Earnings – outlook worsens, but growth cycle still alive
One of my major concerns regarding stock market valuations is the earnings outlook, and specifically that profit growth would not be at a level to support share prices. What are the chances of a profits recession? The chart below, courtesy of Citigroup (via FT Alphaville), provides the answer based on a proprietary model comprising factors that historically have predicted profits recessions. Interestingly, Europe bears the highest risk and the U.S. the least.
According to FT Alphaville, Citi summarized its earnings outlook as follows:
“Our new forecast for global EPS growth is 12% for 2011 (previously 18%) and 9% in 2012 (11%). Bottom-up consensus forecasts for 2012 are 15%, while the stock market is discounting a 5-10% contraction, in our view… We believe global stock prices will continue to grind higher with EPS until there are clearer signs of a peak in the current global profits cycle. Our best guess is that this peak will be sometime in 2013 — beyond the horizon for most investors. …

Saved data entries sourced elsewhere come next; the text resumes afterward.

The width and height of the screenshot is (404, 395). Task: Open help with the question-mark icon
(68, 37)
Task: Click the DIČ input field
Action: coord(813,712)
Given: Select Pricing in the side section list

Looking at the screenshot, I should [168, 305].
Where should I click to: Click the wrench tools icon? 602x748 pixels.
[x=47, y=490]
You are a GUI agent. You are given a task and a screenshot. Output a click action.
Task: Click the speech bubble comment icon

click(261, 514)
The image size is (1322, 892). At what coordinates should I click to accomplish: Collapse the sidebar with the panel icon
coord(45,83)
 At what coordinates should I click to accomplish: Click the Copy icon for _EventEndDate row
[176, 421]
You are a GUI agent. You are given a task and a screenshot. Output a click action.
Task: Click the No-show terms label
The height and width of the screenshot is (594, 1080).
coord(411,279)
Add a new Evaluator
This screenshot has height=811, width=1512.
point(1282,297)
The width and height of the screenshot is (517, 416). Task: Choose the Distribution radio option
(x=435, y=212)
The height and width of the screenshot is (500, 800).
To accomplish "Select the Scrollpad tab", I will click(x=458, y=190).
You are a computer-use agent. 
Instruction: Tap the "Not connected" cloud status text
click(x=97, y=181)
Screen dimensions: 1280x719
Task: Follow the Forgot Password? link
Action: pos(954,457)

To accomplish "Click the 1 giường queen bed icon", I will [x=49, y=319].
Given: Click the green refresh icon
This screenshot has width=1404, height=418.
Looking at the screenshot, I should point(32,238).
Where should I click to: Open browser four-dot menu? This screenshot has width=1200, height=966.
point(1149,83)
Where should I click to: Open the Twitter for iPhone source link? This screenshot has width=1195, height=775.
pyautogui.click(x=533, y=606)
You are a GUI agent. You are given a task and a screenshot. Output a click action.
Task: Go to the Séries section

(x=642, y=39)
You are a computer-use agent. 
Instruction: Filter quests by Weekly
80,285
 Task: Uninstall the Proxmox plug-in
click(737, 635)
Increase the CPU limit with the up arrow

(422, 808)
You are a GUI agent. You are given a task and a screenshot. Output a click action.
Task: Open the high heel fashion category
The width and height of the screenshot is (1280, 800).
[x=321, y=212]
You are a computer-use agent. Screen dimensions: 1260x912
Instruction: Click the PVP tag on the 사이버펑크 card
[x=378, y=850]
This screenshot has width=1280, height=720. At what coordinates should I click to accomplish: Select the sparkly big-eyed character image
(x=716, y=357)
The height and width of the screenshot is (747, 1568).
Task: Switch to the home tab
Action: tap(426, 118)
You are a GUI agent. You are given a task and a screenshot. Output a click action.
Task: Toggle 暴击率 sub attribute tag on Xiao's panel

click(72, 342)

“Equity markets are, quite reasonably, questioning the sustainability of current corporate earnings and may even be starting to price in a fall in profits. Valuations for global equities are approaching lows we saw in the 2008-09 bear market when EPS halved. Global equities trade on 1.6x price to book (1.2x in March 2009). The long-term average has been 2.1x. The global price to trend (10-year average) earnings ratio is 16.8x (25x is the long-term average). Outside of the recent bear market, both these measures suggest equities are as cheap as they were in the early/mid-1980s. There seems to be plenty of bad news discounted.”